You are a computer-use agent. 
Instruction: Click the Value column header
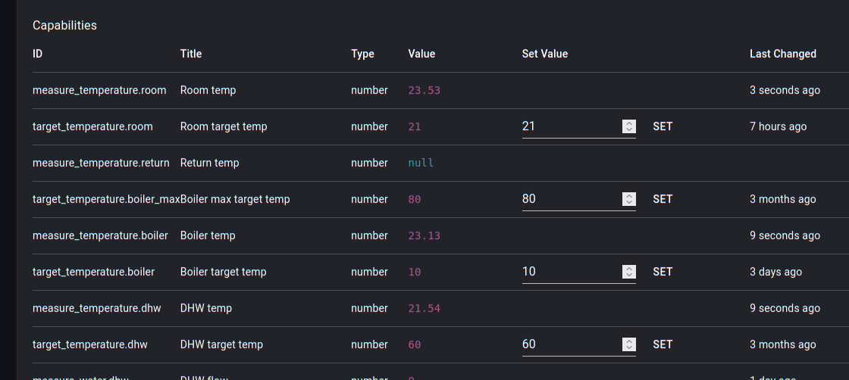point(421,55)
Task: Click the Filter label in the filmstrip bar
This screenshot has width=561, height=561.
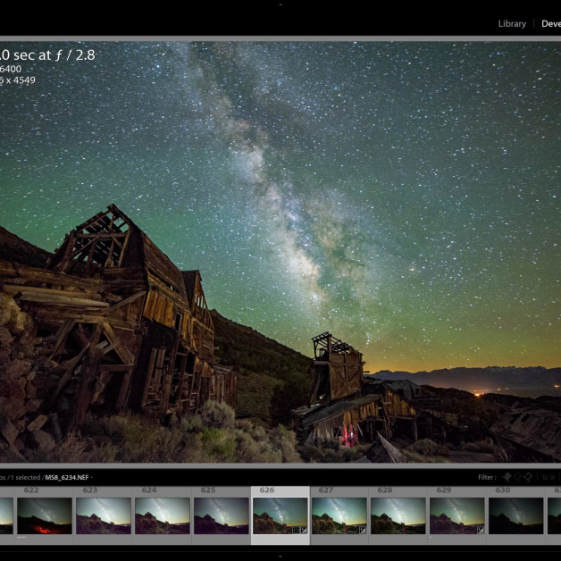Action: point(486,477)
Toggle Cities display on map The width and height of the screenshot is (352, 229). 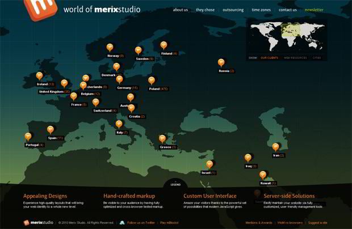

*Exercise aim*
Could you reproduce exactly the lines from the one containing "Instruction: Click the Value column header" through the last line of the records, both included, leaving out the pictures?

*Completed task*
Instruction: Click the Value column header
point(421,55)
Task: Click the Filter label in the filmstrip bar
This screenshot has width=561, height=561.
Action: point(486,477)
Toggle Cities display on map The width and height of the screenshot is (352, 229). 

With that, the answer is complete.